Kurti: La Serbie veut Trepca et Weman

Le Président du Mouvement Vetevendosje, Albin Kurti, a commenté le débat lancé par le Président Thaci sur le changement des frontières, tout en révélant le scénario de l'opposition pour saper une telle idée. Il a affirmé qu'avec la révision des frontières, la Serbie vise à faire partie de Trepca et du lac d'Ujman, mais [...]
La politique n'est pas la géométrie où vous pouvez tracer des lignes sur une carte, elle a peut-être été faite en Afrique ou au Moyen-Orient, mais elle ne peut pas être faite en Europe. Le dialogue sur les échanges de territoires est plus proche de la guerre que de la paix. Thaci parler de compromis douloureux et l'échange de territoires favorise les illusions. Ces illusions sont ridicules, mais pas à cause des conséquences qu'elles produisent pour les Albanais. C'est un jeu en cours. Nous avons un président qui a reconnu que les frontières de cet État doivent être changées. Nous devons défendre l'intégrité territoriale. Avec le scénario du divorce et Trepca se sépare. N'importe quelle ville du Kosovo qui a Trepca, la Serbie chercherait la partition. Le Kosovo n'est pas un pays riche en eau et Weiman est vital. Si on abandonne le nord, on abandonne Wyman. L'UE est en crise, il n'y a pas de politique étrangère harmonisée”, a déclaré Kurti dans une interview pour Report TV.

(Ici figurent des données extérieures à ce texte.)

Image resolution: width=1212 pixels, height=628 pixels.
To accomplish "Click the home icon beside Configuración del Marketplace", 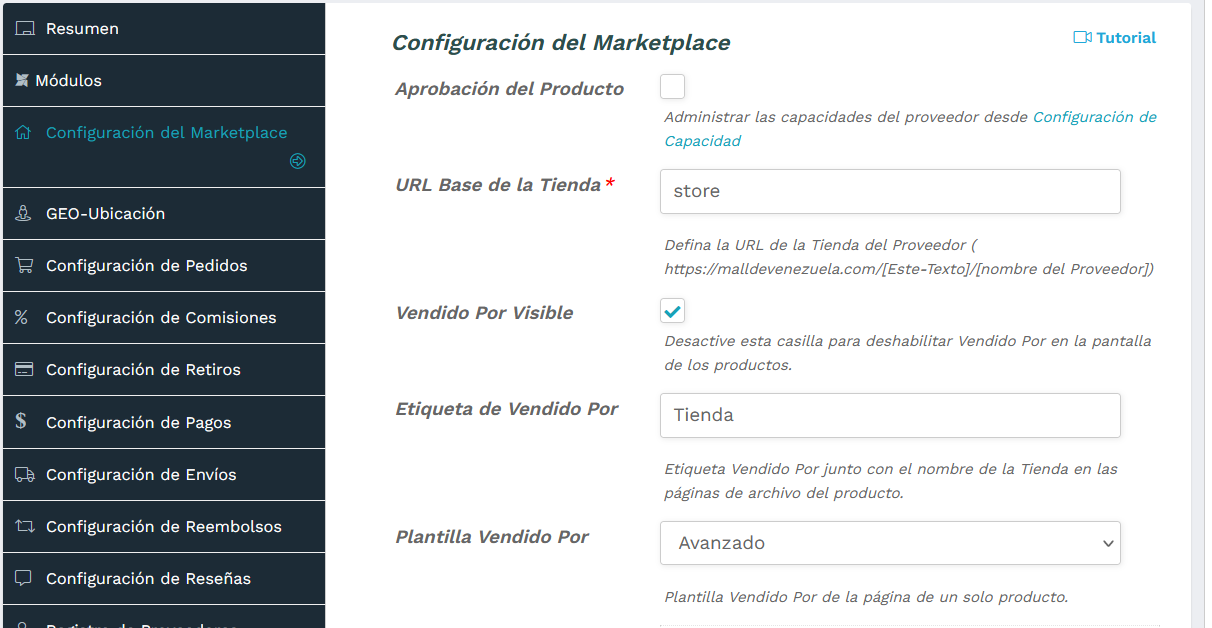I will coord(25,132).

Le président serbe, Aleksandar Vuciq, s'est récemment engagé à partager les Serbes et les Albanais au Kosovo, faisant écho aux revendications de la Serbie pour la division foncière du Kosovo dans le cadre du processus de normalisation des relations entre les deux pays.
Le Kosovo a rejeté l'idée de sa division foncière, alors que nous sommes impliqués dans les débats suscités par l'idée de son président Hashim Thaci de “corrections de la frontière”, ce qui, selon lui, signifie unir la vallée de Presevo, une région majoritairement albanaise du sud de la Serbie au Kosovo.
Les États-Unis et l'UE n'ont pas rejeté l'idée, mais ont cherché à ne pas violer la stabilité des Balkans, tandis que l'Allemagne et la Grande-Bretagne sont contre. Quant à l'Albanie, Rama a soutenu la position de l'UE, tandis que le président Meta s'est opposé à la révision des frontières.